As of 12 May 2017, the Neighbourhood Statistics and Data Explorer (beta) web services will close. The Neighbourhood Statistics website has been offering small area data for over a decade and at its launch was probably one of the most innovative government statistical services of its time. The Data Explorer (beta) played a significant role in disseminating the 2011 Censuses and aimed to provide a fuller role in disseminating data from the wider organisation too.

These tools offered greater flexibility for building custom data tables, interacting with data visually and mechanically serving data through application programming interfaces. We are proud of what these platforms have offered users over the years. However, we need to be pragmatic and look for leaner and more sustainable methods of providing these services in the future.

Also, continuing to offer our users several dissemination platforms to access our data is not helpful. Rationalising the number of services we provide will have benefits for our internal support teams but more importantly we recognise that users want us to simplify the journey to our statistical data.

To offset these closures, we are aiming to instead meet the needs of our users via continued development of our website. This will include the integration of data exploration functionality to form one consistent service. An Alpha version of this, showcasing the main functionality is being tested in March and April 2017 and a high fidelity Beta is in the pipeline for later in the year.

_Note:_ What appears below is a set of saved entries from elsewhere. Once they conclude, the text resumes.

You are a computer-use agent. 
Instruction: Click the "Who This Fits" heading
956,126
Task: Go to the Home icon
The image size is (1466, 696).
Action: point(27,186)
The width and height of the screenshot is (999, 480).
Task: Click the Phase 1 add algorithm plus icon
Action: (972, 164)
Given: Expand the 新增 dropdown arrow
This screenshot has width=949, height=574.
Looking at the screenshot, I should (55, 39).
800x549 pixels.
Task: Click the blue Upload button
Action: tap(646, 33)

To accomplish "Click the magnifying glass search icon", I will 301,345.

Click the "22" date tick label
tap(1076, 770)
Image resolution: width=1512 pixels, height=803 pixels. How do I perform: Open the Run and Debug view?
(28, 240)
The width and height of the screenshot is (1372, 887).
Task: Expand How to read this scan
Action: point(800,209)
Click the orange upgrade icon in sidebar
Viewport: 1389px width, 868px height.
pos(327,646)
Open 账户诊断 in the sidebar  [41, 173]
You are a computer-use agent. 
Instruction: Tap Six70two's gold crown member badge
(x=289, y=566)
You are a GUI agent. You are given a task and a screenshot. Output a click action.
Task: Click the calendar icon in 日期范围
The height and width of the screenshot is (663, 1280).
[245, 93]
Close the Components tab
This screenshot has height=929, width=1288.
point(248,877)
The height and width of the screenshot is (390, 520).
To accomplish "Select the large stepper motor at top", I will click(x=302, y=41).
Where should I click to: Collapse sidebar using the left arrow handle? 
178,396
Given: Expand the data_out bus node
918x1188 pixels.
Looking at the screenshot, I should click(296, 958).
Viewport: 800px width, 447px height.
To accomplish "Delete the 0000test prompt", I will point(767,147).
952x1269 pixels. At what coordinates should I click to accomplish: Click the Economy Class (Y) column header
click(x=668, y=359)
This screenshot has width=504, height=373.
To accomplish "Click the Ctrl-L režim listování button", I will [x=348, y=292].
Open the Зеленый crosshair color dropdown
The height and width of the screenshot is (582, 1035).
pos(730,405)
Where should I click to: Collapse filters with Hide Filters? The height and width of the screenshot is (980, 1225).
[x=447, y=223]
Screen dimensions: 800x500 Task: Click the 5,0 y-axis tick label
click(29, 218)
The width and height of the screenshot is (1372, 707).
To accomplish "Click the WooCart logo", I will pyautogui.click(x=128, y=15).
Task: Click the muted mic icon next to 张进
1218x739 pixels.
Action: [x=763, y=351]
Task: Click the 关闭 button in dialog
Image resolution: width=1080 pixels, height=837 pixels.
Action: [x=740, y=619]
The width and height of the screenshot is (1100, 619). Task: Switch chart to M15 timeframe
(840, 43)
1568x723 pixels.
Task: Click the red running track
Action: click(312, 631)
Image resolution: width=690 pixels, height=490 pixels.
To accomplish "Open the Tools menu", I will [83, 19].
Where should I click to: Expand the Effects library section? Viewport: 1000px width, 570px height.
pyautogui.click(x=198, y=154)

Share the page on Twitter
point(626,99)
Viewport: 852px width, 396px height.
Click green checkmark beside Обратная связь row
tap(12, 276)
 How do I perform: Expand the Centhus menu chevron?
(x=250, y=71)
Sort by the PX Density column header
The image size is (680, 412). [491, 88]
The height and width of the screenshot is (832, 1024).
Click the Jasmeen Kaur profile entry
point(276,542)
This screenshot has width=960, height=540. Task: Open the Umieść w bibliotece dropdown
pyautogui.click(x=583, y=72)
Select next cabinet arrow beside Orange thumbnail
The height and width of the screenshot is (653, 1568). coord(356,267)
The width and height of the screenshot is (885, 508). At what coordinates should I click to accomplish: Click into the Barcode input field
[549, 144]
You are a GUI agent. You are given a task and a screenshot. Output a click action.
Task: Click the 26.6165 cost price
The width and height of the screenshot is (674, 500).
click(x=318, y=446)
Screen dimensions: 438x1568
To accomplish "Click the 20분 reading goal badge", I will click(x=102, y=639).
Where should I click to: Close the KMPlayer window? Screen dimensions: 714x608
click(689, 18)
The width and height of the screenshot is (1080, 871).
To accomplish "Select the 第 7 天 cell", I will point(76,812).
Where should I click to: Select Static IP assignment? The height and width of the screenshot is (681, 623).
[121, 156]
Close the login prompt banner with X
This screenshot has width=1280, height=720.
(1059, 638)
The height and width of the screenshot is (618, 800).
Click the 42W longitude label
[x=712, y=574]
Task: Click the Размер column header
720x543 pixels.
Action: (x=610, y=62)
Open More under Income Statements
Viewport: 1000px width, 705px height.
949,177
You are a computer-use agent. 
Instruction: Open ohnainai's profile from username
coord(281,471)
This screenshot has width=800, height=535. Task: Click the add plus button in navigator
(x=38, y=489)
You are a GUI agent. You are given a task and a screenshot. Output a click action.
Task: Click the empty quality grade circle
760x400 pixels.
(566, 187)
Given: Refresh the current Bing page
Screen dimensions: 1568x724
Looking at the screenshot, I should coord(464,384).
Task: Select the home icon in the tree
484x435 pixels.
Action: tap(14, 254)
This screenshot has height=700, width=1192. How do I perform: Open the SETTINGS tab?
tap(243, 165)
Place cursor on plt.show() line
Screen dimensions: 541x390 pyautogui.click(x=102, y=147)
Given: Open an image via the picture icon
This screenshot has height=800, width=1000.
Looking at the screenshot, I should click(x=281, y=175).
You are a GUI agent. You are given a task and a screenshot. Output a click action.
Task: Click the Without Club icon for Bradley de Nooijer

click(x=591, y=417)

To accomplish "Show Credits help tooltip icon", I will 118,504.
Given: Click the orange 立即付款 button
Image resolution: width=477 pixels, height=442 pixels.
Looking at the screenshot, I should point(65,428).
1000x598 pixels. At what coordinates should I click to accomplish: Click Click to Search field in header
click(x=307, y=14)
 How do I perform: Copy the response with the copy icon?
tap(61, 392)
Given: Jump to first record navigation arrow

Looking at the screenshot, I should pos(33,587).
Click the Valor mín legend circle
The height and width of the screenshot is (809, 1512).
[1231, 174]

But this note is about the old guard, the tools that blazed the trail. The knowledge we gained about what it means to provide an online data service has been invaluable in the development of the new system.

So, thank you old friends.

3 comments on “Goodbye to old friends and hello to the new”

  1. Data, data, data! Why is there such a obsession with data of all sorts? Isn’t it obvious to all that there are too many people to be served in such a small country as the UK? Isn’t it obvious that there is a mega-rich elite who have everything at their disposal?
    In London, and probably to some extent in other cities,it is like living in a permanent building site. No-one just enjoys their town or city any more.
    What has data-gathering contributed to the population’s happiness?
    Forward planning – that one imagines is a reason for data-gathering – is all very well but the here and now is what matters to most mortals.
    The publication of statistics invariably adds to the gloom.
    I

  2. 1. I should like to see some statistics re how the amount of housing development that has taken place in very recent years has contributed to the housing shortage. The feverish activity in the property development/construction industry has resulted in ……?….. homes, but of those homes how many have not been bought for investment, often by foreign interests.

    2. I should like to see statistics on how much land in cities has been ‘stolen’ by large transport infrastructure projects and what input of money from the government (i.e. the people) as been put to such projects.

    3. I should like to see some statistics re how much land is taken by huge estates and what subsidies have gone into those big estates from various sources (i.e. our national government and the EU)

  3. Darren

    I’m surprised NeSS is being retired before at least a like for like replacement is fully functioning. Even more so in the GE run-up when its user base may be visiting/returning. I know the data is not current but surely it still has an (albeit declining) number of customers who will suffer a loss of service? Where will customers be redirected – nomis possibly?